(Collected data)
*** Begin section ***
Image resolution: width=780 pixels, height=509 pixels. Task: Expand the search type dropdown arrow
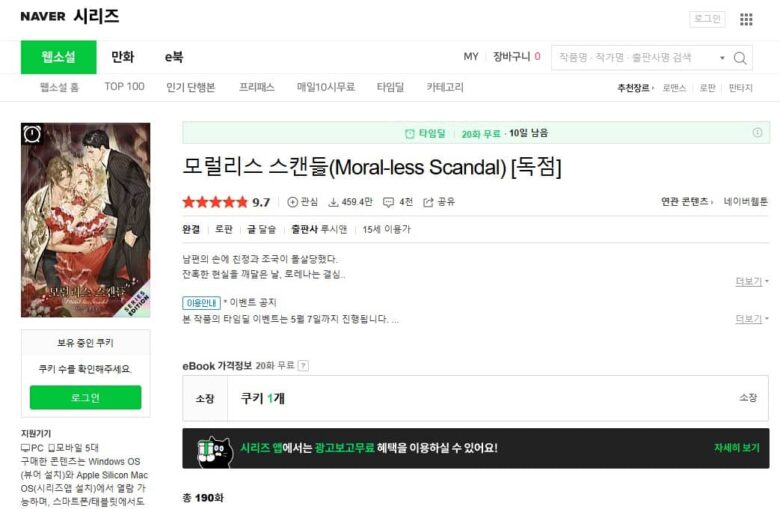[x=722, y=58]
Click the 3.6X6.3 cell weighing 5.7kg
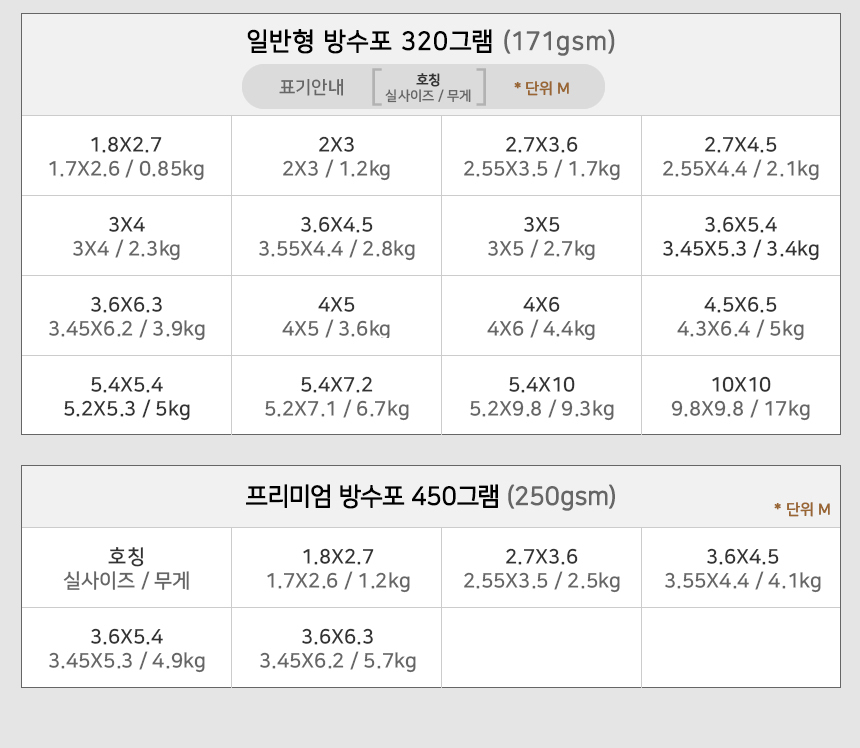The width and height of the screenshot is (860, 748). coord(337,648)
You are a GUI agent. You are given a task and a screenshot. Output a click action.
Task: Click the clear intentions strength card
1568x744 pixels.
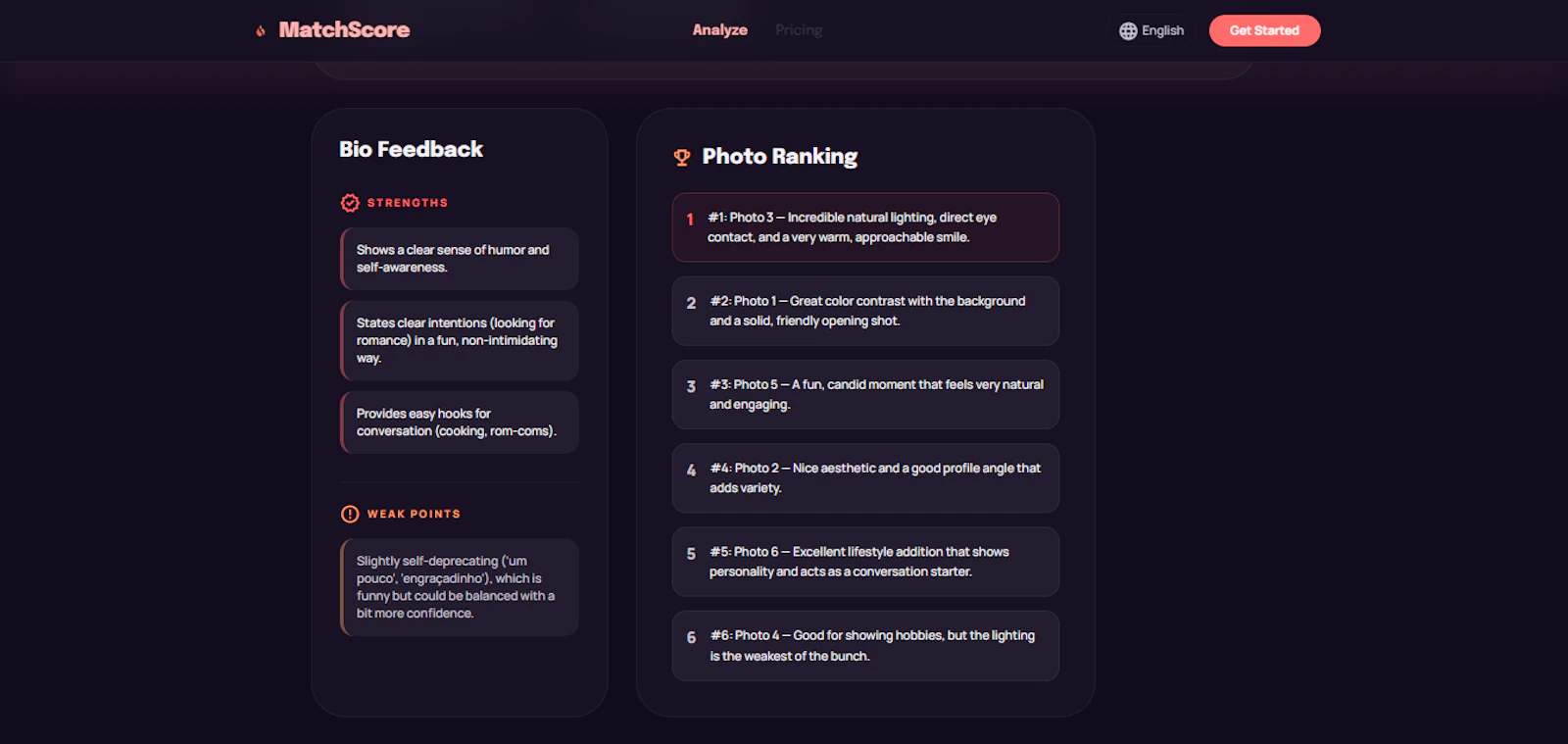click(x=459, y=340)
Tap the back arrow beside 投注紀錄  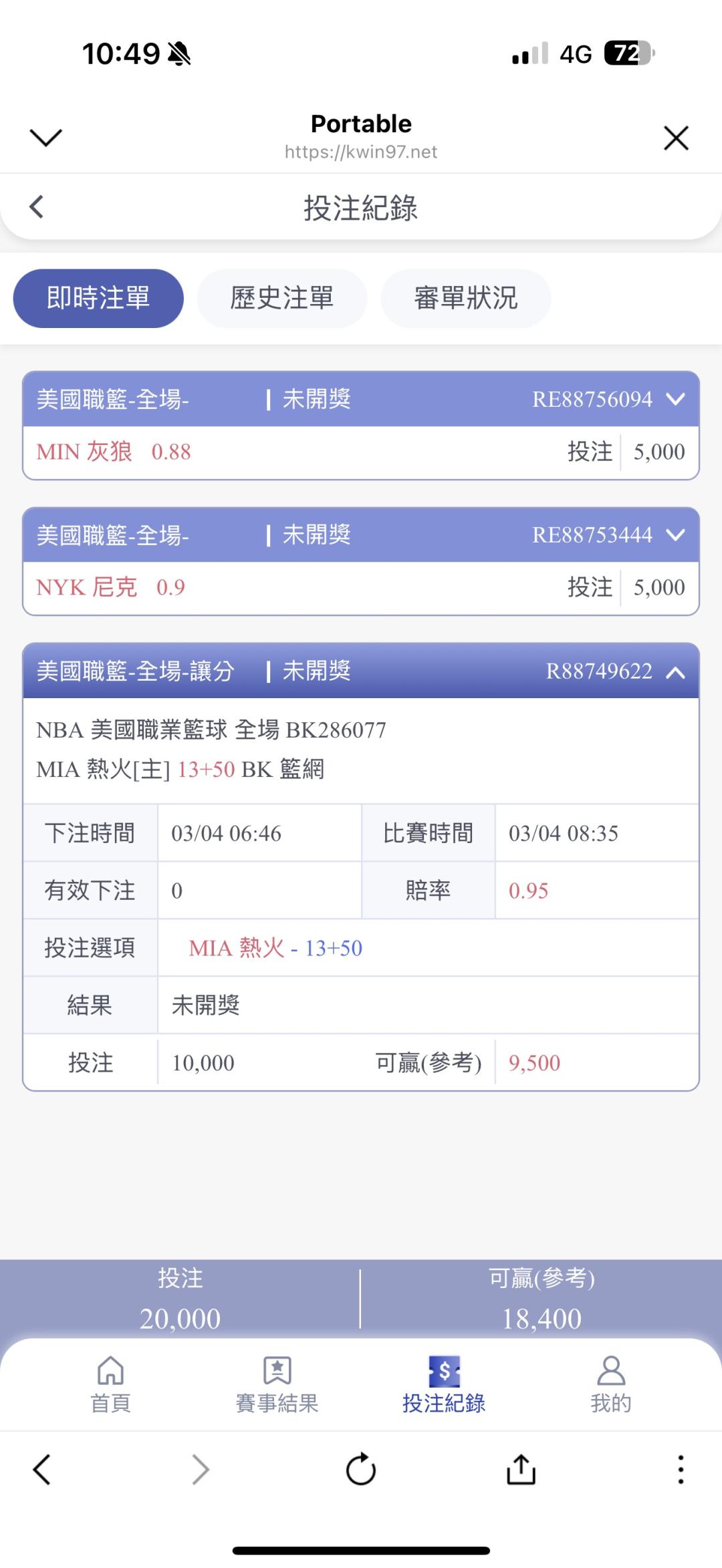tap(37, 207)
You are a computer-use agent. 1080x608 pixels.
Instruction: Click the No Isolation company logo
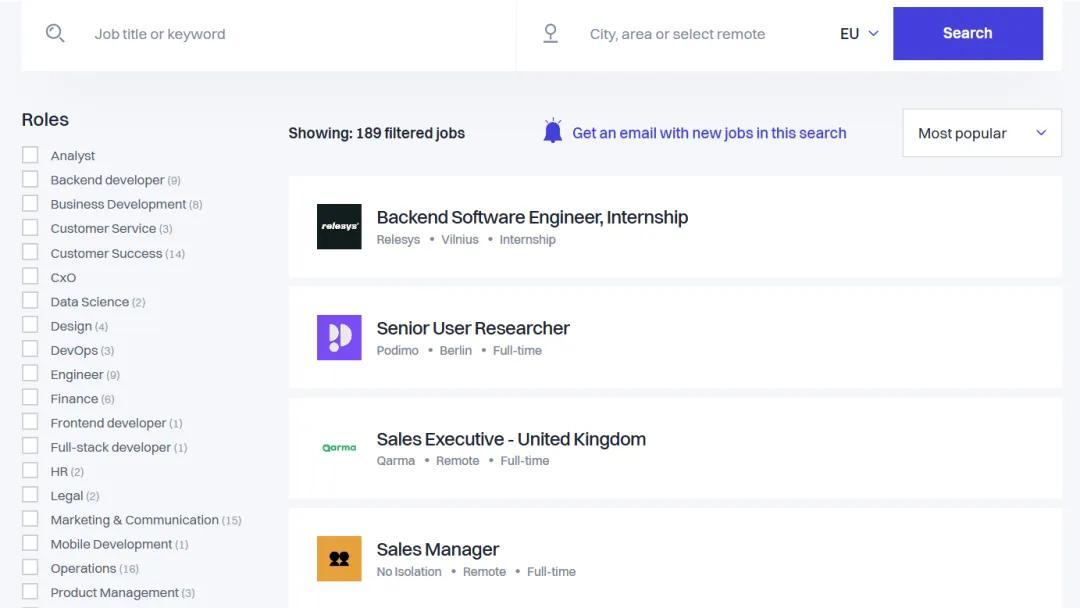[x=339, y=559]
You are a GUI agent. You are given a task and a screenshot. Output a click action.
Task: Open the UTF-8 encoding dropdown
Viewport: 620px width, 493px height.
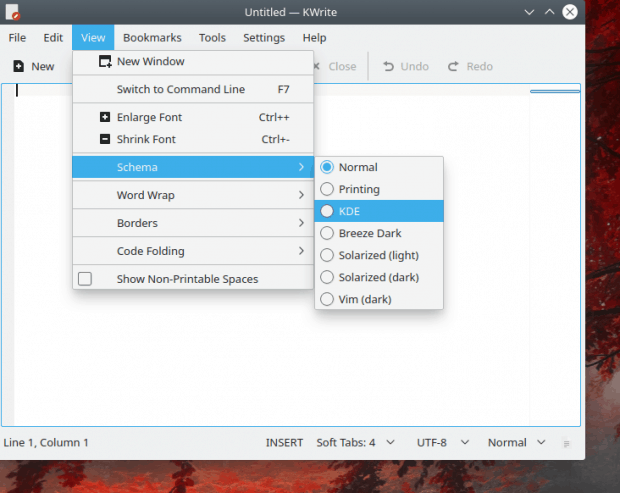443,442
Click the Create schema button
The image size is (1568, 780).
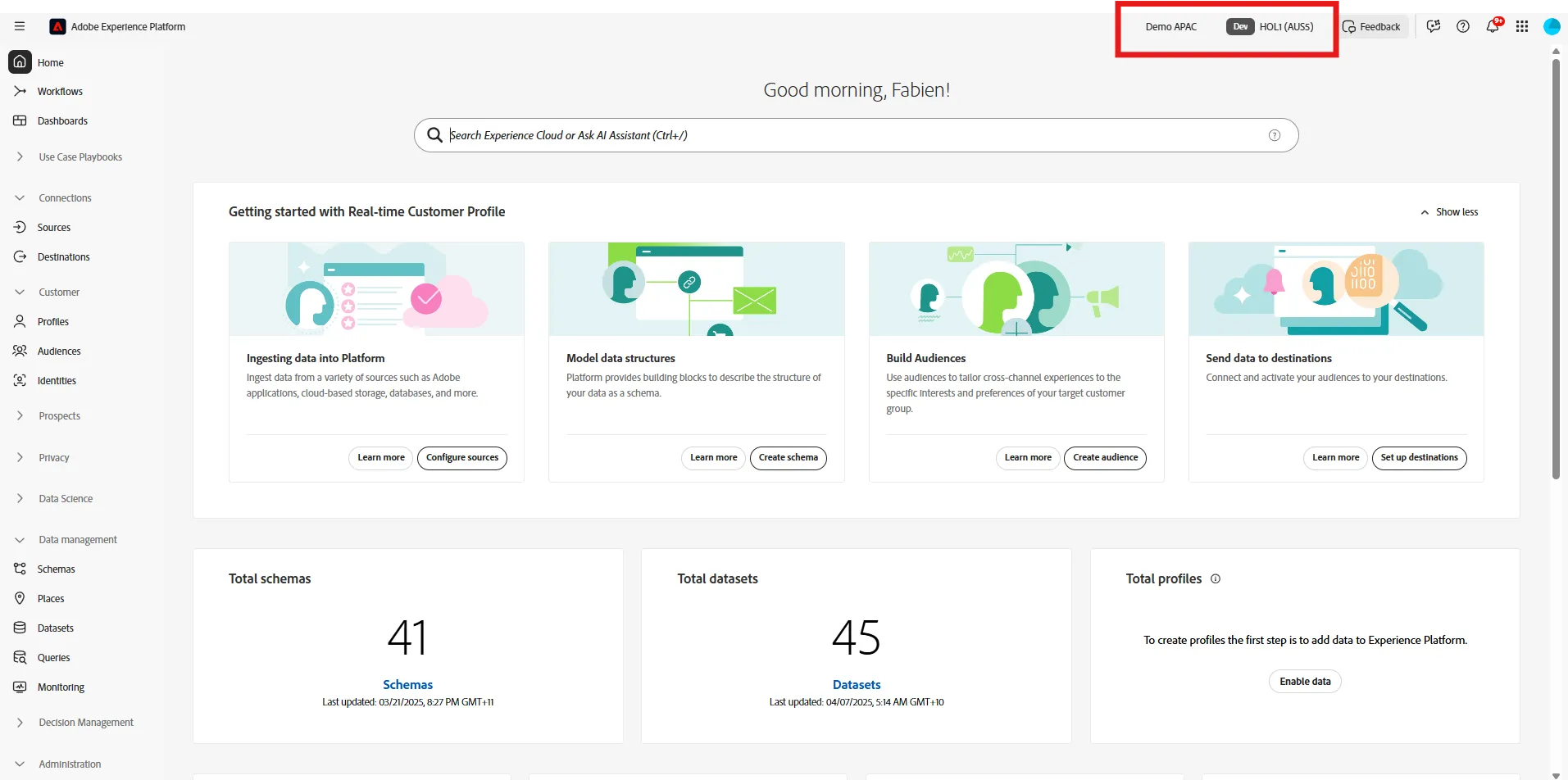(788, 457)
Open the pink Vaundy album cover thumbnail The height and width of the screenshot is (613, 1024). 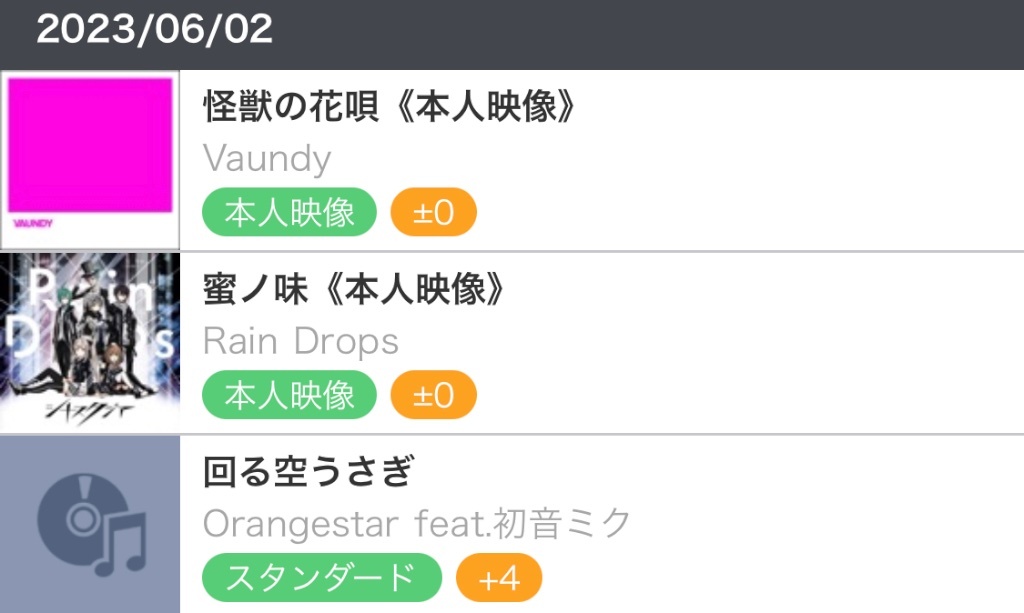click(x=90, y=160)
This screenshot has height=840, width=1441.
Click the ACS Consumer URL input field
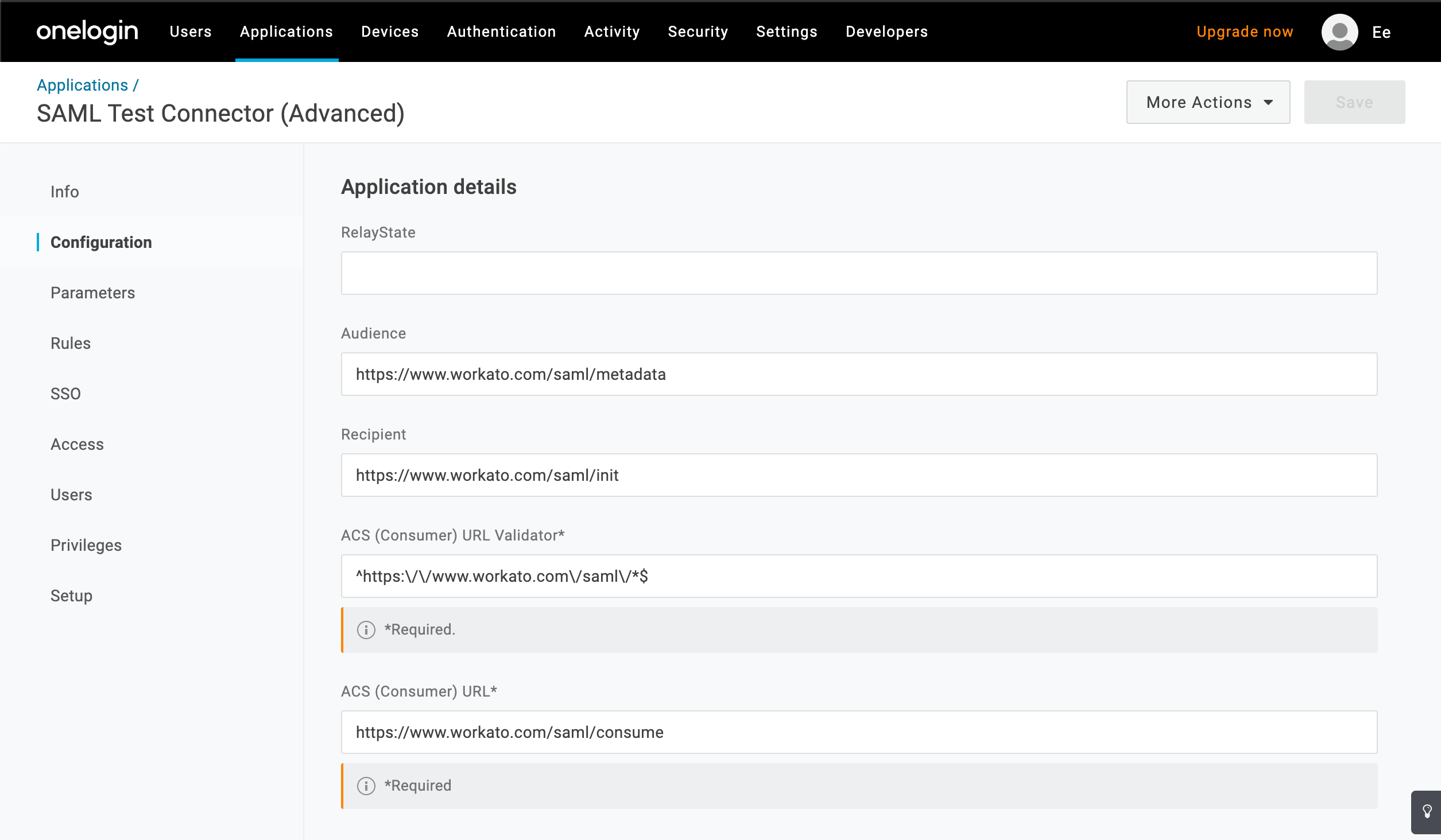coord(861,732)
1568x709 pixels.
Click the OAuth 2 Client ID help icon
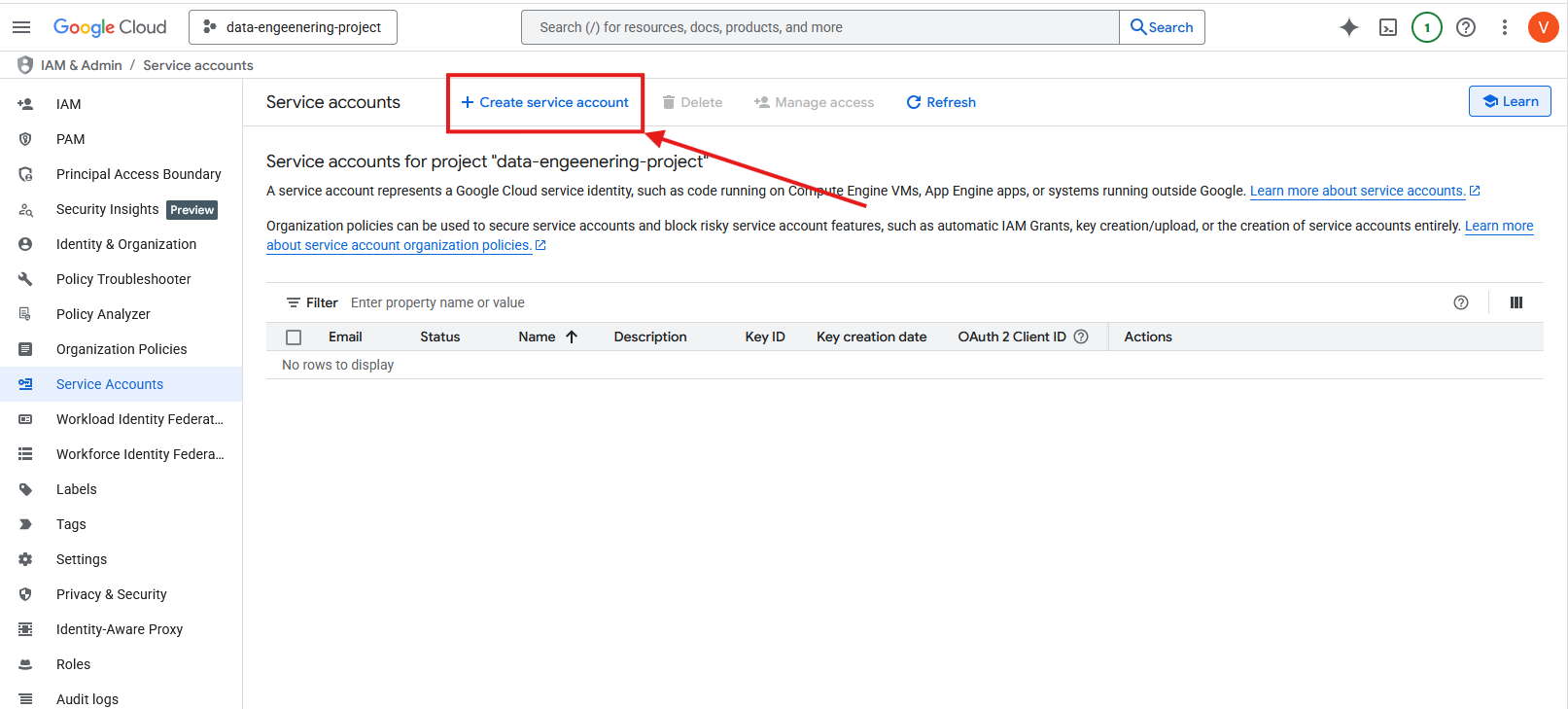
*** End section ***
ASSIGNMENT
Print exactly the lines from the line with "1568x709 pixels." through the end of the data, both ends included, and print no pictures.

ANSWER BELOW
1568x709 pixels.
Click the OAuth 2 Client ID help icon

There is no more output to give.